Мои родители — ленинградцы

Мои ленинградцы

Наша страна 27 января отметила 80 лет со дня полного снятия блокады гитлеровскими войсками города Ленинграда, которая длилась почти 900 дней (по факту 872 дня).

В этой связи я хочу рассказать о моей маме Людмиле Алексеевне Козейчук (в девичестве Фёдорова). К началу Великой Отечественной войны моя мама окончила I курс Ленинградского института точной механики и оптики (ЛИТМО). В июле 1941 года студентов ленинградских вузов мобилизовали на сооружение оборонительных укреплений под городом Луга Ленинградской области, которые находились в 70 км от города Ленинграда, и впоследствии именно те самые противотанковые рвы не позволили танкам Гудериана сходу овладеть городом-колыбелью Октябрьской революции. Мама мне рассказывала, что когда они рыли те противотанковые рвы, то над ними пролетали немецкие самолёты, и из них сбрасывали листовки с таким текстом: «Милые дамочки, не ройте ваши ямочки – они не остановят наши таночки». После окончания земляных работ их студенческий отряд снова вернули в Ленинград.

Рассказала мне мама и о первом бомбовом налёте на город 9 сентября 1941 года, при этом налёте были разбомблены основные продовольственные склады города (Бадаевские склады), где хранился основной продовольственный запас города Ленинграда. Горели те склады почти неделю и их не тушили, горящий расплавленный сахар просто стекал в Неву, но эту горящую сахарную реку охраняли вооруженные красноармейцы, и никому из жителей города не позволяли даже приближаться к этому сахару… А потом началась жизнь в осаждённом городе. Мама была записана в студенческий отряд, который делал ежедневные обходы по квартирам горожан: записывали нужды жителей, которые уже не могли передвигаться, носили им воду, отоваривали их продовольственные карточки, фиксировали умерших жителей.

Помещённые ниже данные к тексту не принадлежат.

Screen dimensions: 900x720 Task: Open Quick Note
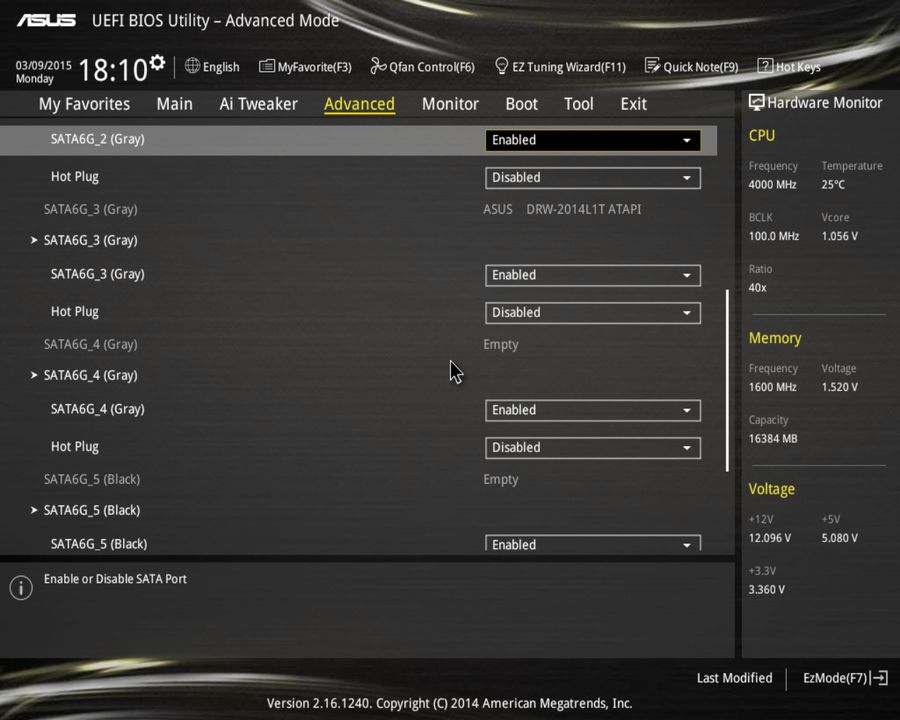(x=692, y=66)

По ночам дежурили на крышах закреплённых домов с целью тушения зажигательных бомб, сбрасываемых немецкими самолётами во время ночных бомбардировок города. Для этой цели выдавали специальные брезентовые фартуки и рукавицы, и кузнечные щипцы, которыми нужно было захватить эту бомбу и потом утопить её в бочке с водой, а зимой просто сбрасывать их во двор.

На крышу дома, где моя мама дежурила, на её удачу, ни одна такая бомба не попала, а вот некоторые девчонки из их отряда получали ожоги от таких «зажигалок». Видела она и цепочки зелёных сигнальных ракет, вспыхивающие в разных концах города, которыми немецкие диверсанты давали целеуказания немецким лётчикам… Свою маму, умершую на её руках от голода в феврале 42 года, она завернула в простыню, и отвезла на пункт сбора умерших, где ей сказали, что хоронить их будут в апреле, когда оттает земля… Её папа, работник Кировского завода, в одном из дней января 42 года ушёл на работу и обратно не вернулся… Это были мои дедушка и бабушка.

И ведь правильно говорили: нет такой семьи в России, которой не коснулась бы Великая Отечественная война. За эту победу Советский Союз заплатил дорогую цену.

Маму вместе с институтом эвакуировали в марте 42 года по «Дороге жизни» – льду Ладожского озера. Она рассказывала мне, что им навстречу шли машины с продовольствием, у которых в кабине были сняты дверцы, чтобы в случае её проваливания под лёд водитель смог быстро покинуть машину и не уйти с ней под лёд. В эвакуации мама работала санитаркой в эвакогоспитале, сначала в городе Кисловодске, а потом в связи с угрозой захвата немцами Кисловодска их госпиталь был переведён в город Алма-Ату. В этом госпитале мама познакомилась с моим будущим папой, который раненым лежал там на излечении. Он был студентом того же института, в котором училась и она! Папа к началу Великой Отечественной войны окончил уже 3 курса этого института.

Мне старшая сестра рассказывала ещё о таком эпизоде: в осаждённом городе работали театры, представления для жителей города были бесплатными. Мама туда ходила, там было тепло, и чувство голода уже не так донимало. А однажды случился обстрел города, в зале погас свет, началась паника и давка… Мама прижалась к стенке и это её спасло. Но после этого случая у неё развилась болезнь клаустрофобия – боязнь закрытого пространства. Когда она ходила в гости к сестре, а та жила на 8 этаже, никогда не пользовалась лифтом.

В 2019 году мне удалось посетить город Санкт-Петербург, и я, конечно, не мог не побывать на мемориальном комплексе «Пискарёвское кладбище». К памятному знаку «1942-й год» я возложил гвоздики: быть может, мои дедушка и бабушка там и покоятся…

Андрей Козейчук.

На фото: Мои родители (ленинградские студенты), 1946 год.